Title: Axiomatic Hardware-Software Contracts for Security

Abstract: Microarchitectural attacks are side/covert channel attacks which enable leakage/communication as a direct result of hardware optimizations. Secure computation on modern hardware thus requires hardware-software contracts which include in their definition of software-visible state any microarchitectural state that can be exposed via microarchitectural attacks. Defining such contracts has become an active area of research. In this talk, we will present leakage containment models (LCMs)—novel axiomatic hardware-software contracts which support formally reasoning about the security guarantees of programs when they run on particular microarchitectures.

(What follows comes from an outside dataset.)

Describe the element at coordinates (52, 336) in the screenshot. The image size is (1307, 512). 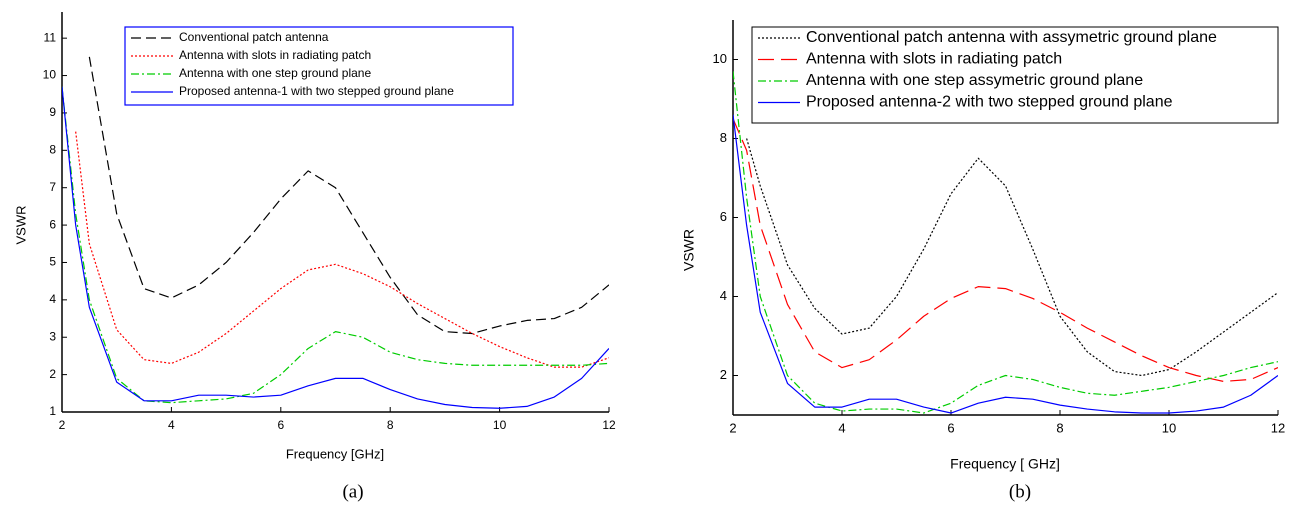
I see `y-tick-label: 3` at that location.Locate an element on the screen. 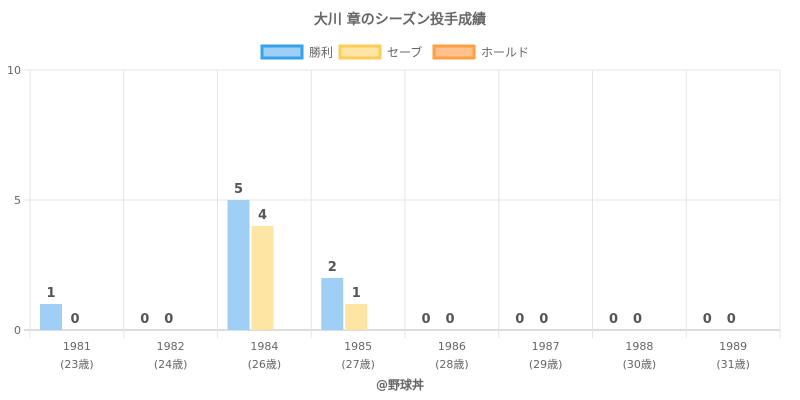  legend-label: セーブ is located at coordinates (404, 52).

Our first contribution is an axiomatic vocabulary for formally defining LCMs, derived from the established axiomatic vocabulary used to formalize processor memory consistency models. Using this vocabulary, we formalize microarchitectural leakage—focusing on leakage through hardware memory systems—so that it can be automatically detected in programs. To illustrate the efficacy of LCMs, we first demonstrate that our leakage definition faithfully captures a sampling of (transient and non-transient) microarchitectural attacks from the literature. Next, we develop a static analysis tool, called Clou, which automatically identifies microarchitectural vulnerabilities in programs given a specific LCM. We use Clou to search for Spectre gadgets in benchmark programs as well as real-world crypto-libraries (OpenSSL and Libsodium), finding new instances of leakage. To promote research on LCMs, we design the Subrosa toolkit for formally defining and automatically evaluating/comparing LCM specifications.

Biography: Nicholas Mosier is a 3rd-year PhD student at Stanford University advised by Caroline Trippel. His research focuses on developing Spectre detection and mitigation techniques that are scalable, efficient, and comprehensive. He is broadly interested in hardware and software security and enjoys bug hunting on the side.